I sostenitori di Tshisekedi, 79 anni, proclamatosi vincitore dopo aver respinto i
risultati dello scrutinio, intendevano riunirsi in massa sotto casa del loro leader
e allo Stadio dei Martiri di Kinshasa, che contiene 80 mila posti. La polizia ha usato
i lacrimogeni e ha compiuto diversi arresti fra i manifestanti. Sulla difficile situazione,
Eugenio Bonanata ha intervistato Giusy Baioni, giornalista dell’associazione
“Beati i costruttori di Pace”:
R. – La notizia
dei morti, purtroppo, non stupisce perché c’erano state tensioni, scontri... questo
lo sappiamo già dal giorno stesso delle elezioni e poi anche nei giorni a seguire.

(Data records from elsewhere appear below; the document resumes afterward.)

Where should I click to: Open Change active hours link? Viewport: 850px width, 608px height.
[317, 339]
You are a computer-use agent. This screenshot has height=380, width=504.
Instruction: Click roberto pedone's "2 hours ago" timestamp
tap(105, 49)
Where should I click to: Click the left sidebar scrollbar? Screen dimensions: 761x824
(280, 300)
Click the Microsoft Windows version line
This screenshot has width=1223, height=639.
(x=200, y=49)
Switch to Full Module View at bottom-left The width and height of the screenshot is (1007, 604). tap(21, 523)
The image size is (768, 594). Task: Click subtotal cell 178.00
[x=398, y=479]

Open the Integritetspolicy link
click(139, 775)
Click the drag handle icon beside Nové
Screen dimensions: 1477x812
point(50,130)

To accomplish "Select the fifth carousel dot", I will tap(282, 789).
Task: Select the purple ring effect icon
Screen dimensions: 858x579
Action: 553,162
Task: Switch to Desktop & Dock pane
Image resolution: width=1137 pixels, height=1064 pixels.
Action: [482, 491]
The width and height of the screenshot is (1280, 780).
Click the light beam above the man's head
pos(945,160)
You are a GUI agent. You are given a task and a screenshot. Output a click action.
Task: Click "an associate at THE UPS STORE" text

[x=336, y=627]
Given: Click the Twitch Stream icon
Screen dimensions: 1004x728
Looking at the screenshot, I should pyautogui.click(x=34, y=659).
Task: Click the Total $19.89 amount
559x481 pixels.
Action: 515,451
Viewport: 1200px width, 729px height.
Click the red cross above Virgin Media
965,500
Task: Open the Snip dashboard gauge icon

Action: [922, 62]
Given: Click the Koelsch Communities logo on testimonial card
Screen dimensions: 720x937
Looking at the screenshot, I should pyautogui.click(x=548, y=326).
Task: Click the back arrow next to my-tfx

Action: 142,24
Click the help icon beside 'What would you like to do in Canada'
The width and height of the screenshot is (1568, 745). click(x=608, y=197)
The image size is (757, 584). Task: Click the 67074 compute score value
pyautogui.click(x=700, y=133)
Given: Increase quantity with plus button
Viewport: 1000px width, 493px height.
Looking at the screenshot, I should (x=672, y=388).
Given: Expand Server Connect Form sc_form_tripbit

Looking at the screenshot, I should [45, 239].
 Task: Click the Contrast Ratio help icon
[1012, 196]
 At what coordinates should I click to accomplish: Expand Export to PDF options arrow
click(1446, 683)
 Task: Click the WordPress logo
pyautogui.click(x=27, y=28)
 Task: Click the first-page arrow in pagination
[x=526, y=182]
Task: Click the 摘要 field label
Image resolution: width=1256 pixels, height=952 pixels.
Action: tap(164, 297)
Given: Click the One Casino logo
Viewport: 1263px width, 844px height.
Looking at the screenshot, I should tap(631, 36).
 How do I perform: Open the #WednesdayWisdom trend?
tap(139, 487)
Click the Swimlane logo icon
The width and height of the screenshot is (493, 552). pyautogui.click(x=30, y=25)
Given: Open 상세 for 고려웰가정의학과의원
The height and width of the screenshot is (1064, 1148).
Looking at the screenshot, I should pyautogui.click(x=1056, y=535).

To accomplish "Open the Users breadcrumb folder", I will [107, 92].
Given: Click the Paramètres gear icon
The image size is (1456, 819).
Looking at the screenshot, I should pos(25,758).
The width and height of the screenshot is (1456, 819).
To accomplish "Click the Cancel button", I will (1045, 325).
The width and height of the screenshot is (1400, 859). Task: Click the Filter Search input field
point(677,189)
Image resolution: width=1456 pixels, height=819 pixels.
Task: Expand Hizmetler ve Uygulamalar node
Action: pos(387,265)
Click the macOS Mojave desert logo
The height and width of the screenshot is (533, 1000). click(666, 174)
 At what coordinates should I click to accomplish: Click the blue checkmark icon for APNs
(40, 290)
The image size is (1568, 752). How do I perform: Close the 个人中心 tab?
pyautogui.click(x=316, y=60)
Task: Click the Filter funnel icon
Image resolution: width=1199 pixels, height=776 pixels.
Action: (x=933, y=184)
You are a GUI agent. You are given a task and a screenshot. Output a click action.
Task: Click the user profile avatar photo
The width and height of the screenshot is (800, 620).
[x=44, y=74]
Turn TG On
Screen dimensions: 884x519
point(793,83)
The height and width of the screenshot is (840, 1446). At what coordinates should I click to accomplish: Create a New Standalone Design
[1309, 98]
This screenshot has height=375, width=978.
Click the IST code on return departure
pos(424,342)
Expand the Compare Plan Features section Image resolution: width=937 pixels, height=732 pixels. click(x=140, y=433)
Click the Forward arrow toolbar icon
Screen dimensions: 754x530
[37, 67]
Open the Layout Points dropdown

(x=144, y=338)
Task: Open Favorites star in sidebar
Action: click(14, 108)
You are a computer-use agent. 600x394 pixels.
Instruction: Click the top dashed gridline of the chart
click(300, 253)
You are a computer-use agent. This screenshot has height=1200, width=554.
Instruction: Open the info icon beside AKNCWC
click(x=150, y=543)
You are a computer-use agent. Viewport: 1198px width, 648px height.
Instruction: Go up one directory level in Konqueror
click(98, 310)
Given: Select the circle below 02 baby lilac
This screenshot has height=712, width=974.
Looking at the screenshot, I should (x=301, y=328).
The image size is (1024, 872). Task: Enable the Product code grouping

Il timore è che, invece, nelle prossime ore e nei prossimi giorni la situazione precipiti
con lo sfidante Tshisekedi che si è già autoproclamato presidente e che ha intenzione
di insediarsi ufficialmente.
D. – Carri armati presidiano la capitale
Kinshasa da diversi giorni e si teme anche la reazione della guardia presidenziale...
R.
– Esatto. Quindi, da una parte c’è Kabila con la sua guardia presidenziale, i soldati
e l’esercito, e dall’altra parte Tshisekedi che nella capitale ha molti sostenitori:
Kabila non è per niente ben visto e non ha preso molti voti. Il mio timore è proprio
quello che si arrivi a degli scontri armati anche piuttosto forti: se Tshisekedi si
insedia come presidente, con la gente che lo sostiene, sicuramente a quel punto la
guardia presidenziale interverrà.
D. – Si profila uno scenario simile
a quello della Costa d’Avorio dello scorso anno?
R. – Purtroppo il timore
lo si ventilava già da mesi: il rischio, cioè, di cadere in una situazione simile
a quella della Costa d’Avorio, con lo scontro tra due presidenti che si proclamano
eletti e che non riconoscono il risultato che l’altro vorrebbe. Il rischio è quindi
di scontri, di mesi di scontri, con esiti del tutto incerti e sicuramente con la prima
vittima che è la popolazione.
D. – A rischiare, appunto, come sempre,
è la popolazione civile che è molto esposta in questa situazione...
R.
– Sì è molto esposta e si trova tra due fuochi. C’è da dire che Kabila gode di un
esercito, di una guardia presidenziale agguerrita e che non va certo per il sottile,
mentre Tshisekedi, da parte sua, ha il sostegno di circa la metà del Paese, ma non
ha un esercito... Il rischio è quindi di una lotta impari.
D. – Chi
è nelle condizioni di intervenire per evitare il peggio? R. – A questo punto,
francamente, non saprei. Kabila si è insediato ufficialmente martedì e, tra l’altro,
al suo insediamento – e questo ce la dice lunga – erano presenti il presidente dello
Zimbabwe Mugabe, il presidente ugandese Museweni: tutta gente che non gode di buona
fama. Sono sempre di più i Paesi, anche occidentali, che prendono le distanze dai
risultati ufficiali del voto: anche la Clinton e la Francia si sono un po’ dissociate
e chiedono che vengano ri-analizzati i risultati del voto. Come si possa intervenire
diventa molto complicato: ricordiamo, comunque, che sul posto c’è la Monusco, la forza
militare delle Nazioni Unite, ma non so quanto il mandato consenta di intervenire.